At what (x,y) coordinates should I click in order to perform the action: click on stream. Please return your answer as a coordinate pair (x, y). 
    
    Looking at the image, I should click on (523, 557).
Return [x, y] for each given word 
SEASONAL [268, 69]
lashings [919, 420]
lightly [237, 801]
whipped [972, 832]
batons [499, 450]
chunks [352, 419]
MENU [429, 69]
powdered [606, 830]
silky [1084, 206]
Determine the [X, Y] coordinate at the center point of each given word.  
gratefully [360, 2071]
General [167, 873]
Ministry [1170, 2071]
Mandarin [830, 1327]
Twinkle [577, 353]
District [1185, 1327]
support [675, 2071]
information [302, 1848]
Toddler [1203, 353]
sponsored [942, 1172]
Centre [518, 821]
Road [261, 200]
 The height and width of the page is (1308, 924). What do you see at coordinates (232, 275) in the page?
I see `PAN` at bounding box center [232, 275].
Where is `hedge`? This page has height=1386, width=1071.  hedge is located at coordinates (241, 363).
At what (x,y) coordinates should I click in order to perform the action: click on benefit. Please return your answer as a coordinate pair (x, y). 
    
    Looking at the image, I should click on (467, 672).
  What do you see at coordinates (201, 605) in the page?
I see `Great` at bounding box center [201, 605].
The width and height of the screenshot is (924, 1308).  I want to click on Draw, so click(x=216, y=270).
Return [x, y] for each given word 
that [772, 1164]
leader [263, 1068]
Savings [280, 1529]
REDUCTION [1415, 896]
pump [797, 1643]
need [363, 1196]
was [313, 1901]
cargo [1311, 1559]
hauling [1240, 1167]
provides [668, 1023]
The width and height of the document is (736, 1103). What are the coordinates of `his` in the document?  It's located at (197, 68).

◆ ◆ ◆ ◆ ◆

**BREVE ESERCIZIO**
Ricopia senza alcuna modifica le righe delle voci, partendo dalla prima e proseguendo fino alla riga con "SEASONAL [268, 69]", compresa.

**LA RISPOSTA**
At what (x,y) coordinates should I click in order to perform the action: click on stream. Please return your answer as a coordinate pair (x, y). 
    
    Looking at the image, I should click on (523, 557).
Return [x, y] for each given word 
SEASONAL [268, 69]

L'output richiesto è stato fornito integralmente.